Quizás la extensión de esa noción a las violaciones a los derechos humanos en el presente sea probablemente una de las mayores deudas de la democracia argentina. Por supuesto que el paso del tiempo hace su obra; el recambio generacional tiene mucho que ver, precisamente, en evitar esa esencialización. Pero a la vez, durante varios años nos hemos formado y hemos formado precisamente con esa noción limitada, que confina el accionar de los organismos de derechos humanos a algunos temas sí, a otros no, por lo menos en la percepción de actores sociales ajenos a ellos.

No hemos podido escapar a esa marca de época.

Como desafío, asociar política y derechos humanos entonces implica entender que “los organismos” surgieron históricamente frente a desafíos y urgencias concretas: la desaparición forzada de personas, la apropiación de niños, la tortura. Esa es la marca de origen de organizaciones de la sociedad civil que enfrentaron el terror estatal. No todos ellos han reformulado o repensado sus prácticas y objetivos, ni es obligatorio que lo hagan. Lo que abre la puerta, entonces, a pensar en la historicidad de las instituciones, su visibilidad (pensarlas históricamente) y, en consecuencia, entender que otros organismos, probablemente, tomen la posta de nuevas luchas.
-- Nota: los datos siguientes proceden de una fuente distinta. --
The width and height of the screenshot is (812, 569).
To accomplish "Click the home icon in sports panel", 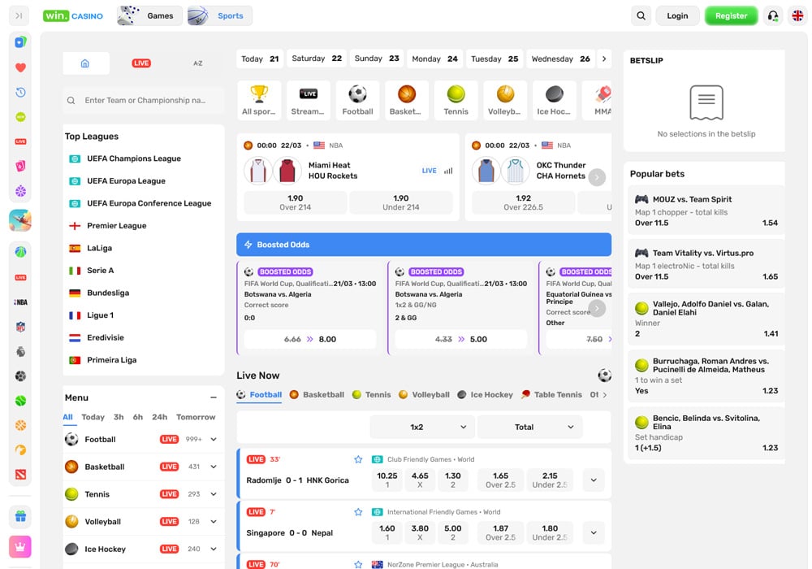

En todo caso, eso dificulta consolidar la construcción de la idea que los derechos humanos son inherentes a todos los seres humanos. En un contexto de retórica fácil, de fake news e instantaneísmo, semejante debilidad es preocupante. El repliegue sobre lo ya sabido, sobre una verdad que lo es porque básicamente coincide con lo que pienso, sobre lo que me genera empatía, sobre lo individual –por más colectivo que parezca- es una preocupante consecuencia que favorece el avance autoritario. En ocasiones, tal actitud, que rápidamente deriva en la intolerancia y es fascista, parece no ser parte solamente de lo que genéricamente se llama “derecha”. Eso es más preocupante aún.